Integer topological defects of cell monolayers -- mechanics and flows

TL;DR

This study links the mechanics of cell monolayers to topological defects by applying liquid crystal physics and hydrodynamics, revealing how defects can characterize active biological tissues.

Contribution

It introduces a hydrodynamical model incorporating multiple activity sources to analyze topological defects in cell monolayers, providing a new method to determine their mechanical parameters.

Findings

Mechanical parameters of cell monolayers were quantitatively determined.

Topological defects reveal key insights into tissue mechanics.

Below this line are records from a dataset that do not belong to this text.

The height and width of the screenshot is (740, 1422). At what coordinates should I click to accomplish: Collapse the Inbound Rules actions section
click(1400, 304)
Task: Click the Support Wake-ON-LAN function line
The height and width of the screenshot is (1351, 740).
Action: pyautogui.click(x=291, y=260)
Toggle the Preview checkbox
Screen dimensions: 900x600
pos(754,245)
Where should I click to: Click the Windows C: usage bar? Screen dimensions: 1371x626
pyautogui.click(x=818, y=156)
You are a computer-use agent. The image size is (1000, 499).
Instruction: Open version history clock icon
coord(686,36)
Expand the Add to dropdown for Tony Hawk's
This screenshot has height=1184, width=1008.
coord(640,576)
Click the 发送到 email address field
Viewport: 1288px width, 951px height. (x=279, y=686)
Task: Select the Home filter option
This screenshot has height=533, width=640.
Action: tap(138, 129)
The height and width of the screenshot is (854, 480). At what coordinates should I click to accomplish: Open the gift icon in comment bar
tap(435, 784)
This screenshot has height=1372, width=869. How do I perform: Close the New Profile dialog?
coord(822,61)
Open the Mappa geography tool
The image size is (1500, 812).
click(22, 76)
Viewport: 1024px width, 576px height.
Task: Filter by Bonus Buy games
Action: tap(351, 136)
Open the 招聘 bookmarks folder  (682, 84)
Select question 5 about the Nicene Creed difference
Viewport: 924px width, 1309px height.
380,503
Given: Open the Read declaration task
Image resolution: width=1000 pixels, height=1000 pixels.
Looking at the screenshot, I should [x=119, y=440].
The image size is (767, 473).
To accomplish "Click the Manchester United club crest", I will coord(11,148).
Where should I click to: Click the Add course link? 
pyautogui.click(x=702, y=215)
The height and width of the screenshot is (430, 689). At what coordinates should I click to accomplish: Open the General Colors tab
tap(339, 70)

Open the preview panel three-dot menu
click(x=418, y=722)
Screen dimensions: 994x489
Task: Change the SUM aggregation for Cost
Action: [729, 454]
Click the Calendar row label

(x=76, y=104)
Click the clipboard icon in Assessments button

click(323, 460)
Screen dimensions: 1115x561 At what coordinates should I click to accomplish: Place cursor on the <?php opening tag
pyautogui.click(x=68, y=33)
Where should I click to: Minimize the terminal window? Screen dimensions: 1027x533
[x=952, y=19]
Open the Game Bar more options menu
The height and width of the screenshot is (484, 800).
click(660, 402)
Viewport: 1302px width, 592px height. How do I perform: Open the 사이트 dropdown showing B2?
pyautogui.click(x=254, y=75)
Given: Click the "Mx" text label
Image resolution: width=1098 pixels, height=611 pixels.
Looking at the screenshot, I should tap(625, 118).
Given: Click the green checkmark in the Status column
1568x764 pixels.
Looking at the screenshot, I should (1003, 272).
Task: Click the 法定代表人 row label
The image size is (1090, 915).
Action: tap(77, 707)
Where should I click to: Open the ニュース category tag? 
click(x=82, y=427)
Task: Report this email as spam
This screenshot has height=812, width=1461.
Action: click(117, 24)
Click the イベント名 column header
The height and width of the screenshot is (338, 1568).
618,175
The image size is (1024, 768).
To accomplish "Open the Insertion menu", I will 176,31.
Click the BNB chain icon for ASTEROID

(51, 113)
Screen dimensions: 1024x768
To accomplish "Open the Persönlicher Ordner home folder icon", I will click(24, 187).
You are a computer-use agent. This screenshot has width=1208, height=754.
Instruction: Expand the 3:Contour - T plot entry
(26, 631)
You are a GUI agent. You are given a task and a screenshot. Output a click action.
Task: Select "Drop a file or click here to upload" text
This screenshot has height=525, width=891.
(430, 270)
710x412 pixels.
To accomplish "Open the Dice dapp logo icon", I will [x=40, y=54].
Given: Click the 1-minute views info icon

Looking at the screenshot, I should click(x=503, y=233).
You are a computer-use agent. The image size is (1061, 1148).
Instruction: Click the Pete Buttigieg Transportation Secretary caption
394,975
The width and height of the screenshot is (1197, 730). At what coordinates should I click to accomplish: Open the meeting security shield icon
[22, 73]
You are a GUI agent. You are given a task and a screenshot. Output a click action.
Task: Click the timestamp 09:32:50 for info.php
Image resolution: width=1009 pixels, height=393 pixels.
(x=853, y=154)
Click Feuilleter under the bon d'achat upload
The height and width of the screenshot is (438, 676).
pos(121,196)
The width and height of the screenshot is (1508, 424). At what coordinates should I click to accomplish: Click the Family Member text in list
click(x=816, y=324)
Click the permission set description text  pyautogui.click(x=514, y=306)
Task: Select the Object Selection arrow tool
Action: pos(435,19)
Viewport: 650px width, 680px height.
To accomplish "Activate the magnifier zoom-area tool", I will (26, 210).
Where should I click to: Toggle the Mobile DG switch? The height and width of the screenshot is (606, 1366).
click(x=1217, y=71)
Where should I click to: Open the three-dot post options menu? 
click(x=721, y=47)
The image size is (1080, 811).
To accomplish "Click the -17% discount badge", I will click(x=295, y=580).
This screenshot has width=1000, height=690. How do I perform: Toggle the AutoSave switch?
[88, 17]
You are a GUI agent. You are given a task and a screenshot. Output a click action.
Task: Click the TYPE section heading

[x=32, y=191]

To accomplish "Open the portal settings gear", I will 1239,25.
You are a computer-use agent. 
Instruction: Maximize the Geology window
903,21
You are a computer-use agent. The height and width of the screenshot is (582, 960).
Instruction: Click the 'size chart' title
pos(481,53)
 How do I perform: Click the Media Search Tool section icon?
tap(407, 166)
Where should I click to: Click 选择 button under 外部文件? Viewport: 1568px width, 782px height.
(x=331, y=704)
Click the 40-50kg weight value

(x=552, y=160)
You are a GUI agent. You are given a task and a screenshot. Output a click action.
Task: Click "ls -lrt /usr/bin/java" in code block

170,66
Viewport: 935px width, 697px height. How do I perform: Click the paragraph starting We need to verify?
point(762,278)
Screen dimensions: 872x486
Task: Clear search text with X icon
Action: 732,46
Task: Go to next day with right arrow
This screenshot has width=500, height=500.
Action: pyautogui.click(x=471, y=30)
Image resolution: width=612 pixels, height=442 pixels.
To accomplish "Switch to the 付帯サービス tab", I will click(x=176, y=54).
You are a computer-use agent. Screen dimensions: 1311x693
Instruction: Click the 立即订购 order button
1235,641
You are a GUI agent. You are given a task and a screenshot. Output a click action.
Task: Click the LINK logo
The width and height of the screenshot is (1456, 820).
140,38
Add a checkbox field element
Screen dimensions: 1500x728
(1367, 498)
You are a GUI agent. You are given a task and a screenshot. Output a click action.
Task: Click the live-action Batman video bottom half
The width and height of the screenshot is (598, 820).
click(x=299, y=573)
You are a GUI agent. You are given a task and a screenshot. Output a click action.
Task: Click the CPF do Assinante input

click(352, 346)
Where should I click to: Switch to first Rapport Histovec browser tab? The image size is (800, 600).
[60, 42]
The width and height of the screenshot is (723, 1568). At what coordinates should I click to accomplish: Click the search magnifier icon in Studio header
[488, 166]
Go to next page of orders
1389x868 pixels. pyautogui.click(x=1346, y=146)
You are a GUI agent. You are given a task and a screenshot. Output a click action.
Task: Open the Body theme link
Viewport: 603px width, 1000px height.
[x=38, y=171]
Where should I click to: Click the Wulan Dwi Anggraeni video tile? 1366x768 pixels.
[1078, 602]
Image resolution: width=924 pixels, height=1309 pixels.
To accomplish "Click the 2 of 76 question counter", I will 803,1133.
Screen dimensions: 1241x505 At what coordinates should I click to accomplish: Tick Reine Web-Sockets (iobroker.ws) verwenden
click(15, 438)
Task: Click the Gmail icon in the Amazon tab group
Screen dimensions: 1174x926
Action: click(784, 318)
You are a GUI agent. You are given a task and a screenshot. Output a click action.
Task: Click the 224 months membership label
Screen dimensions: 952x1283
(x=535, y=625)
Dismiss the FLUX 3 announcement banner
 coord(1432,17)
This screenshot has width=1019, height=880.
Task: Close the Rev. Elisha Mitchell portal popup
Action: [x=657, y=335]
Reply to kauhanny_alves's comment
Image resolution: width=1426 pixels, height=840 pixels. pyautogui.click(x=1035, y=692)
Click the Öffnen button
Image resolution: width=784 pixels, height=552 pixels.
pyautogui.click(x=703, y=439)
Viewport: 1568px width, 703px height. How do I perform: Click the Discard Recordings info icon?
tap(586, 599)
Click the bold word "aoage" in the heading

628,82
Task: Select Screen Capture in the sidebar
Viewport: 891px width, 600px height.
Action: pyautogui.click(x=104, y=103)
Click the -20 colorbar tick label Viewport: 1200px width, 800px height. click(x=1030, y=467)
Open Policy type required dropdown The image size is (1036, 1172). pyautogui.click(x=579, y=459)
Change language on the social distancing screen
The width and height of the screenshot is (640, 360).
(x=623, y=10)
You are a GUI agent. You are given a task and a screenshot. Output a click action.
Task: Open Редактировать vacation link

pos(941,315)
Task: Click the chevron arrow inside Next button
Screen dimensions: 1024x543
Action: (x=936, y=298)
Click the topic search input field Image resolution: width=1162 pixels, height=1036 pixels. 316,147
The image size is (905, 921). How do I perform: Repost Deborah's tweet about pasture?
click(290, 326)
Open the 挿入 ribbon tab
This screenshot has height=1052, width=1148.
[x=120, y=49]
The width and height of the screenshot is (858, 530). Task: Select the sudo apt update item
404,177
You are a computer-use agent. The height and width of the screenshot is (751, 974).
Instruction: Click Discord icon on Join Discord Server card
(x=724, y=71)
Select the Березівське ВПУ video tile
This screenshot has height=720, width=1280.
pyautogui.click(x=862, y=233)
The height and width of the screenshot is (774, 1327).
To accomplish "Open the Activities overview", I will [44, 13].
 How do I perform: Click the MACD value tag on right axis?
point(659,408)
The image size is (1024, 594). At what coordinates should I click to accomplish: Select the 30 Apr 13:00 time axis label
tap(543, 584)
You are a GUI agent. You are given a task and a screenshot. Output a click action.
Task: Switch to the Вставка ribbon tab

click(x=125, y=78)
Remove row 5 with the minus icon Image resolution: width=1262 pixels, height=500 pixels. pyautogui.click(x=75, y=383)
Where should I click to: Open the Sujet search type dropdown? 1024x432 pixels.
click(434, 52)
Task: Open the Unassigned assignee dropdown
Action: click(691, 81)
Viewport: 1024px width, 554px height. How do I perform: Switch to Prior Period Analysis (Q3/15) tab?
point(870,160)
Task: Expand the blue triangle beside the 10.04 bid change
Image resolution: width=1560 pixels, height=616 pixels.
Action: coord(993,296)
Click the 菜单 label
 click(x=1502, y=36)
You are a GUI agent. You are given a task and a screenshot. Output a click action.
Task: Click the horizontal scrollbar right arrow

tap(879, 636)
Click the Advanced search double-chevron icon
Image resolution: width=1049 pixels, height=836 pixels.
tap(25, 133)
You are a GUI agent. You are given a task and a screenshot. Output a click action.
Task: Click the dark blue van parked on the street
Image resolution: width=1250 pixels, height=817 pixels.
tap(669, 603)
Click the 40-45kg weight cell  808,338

The approach applies to C2C12 cell monolayers in confined geometries.

Abstract

Monolayers of anisotropic cells exhibit long-ranged orientational order and topological defects. During the development of organisms, orientational order often influences morphogenetic events. However, the linkage between the mechanics of cell monolayers and topological defects remains largely unexplored. This holds specifically at the time scales relevant for tissue morphogenesis. Here, we build on the physics of liquid crystals to determine material parameters of cell monolayers. In particular, we use a hydrodynamical description of an active polar fluid to study the steady-state mechanical patterns at integer topological defects. Our description includes three distinct sources of activity: traction forces accounting for cell-substrate interactions as well as anisotropic and isotropic active nematic stresses accounting for cell-cell interactions. We apply our approach to C2C12 cell monolayers in small circular confinements, which form isolated aster or spiral topological defects. By analyzing the velocity and orientational order fields in spirals as well as the forces and cell number density fields in asters, we determine mechanical parameters of C2C12 cell monolayers. Our work shows how topological defects can be used to fully characterize the mechanical properties of biological active matter.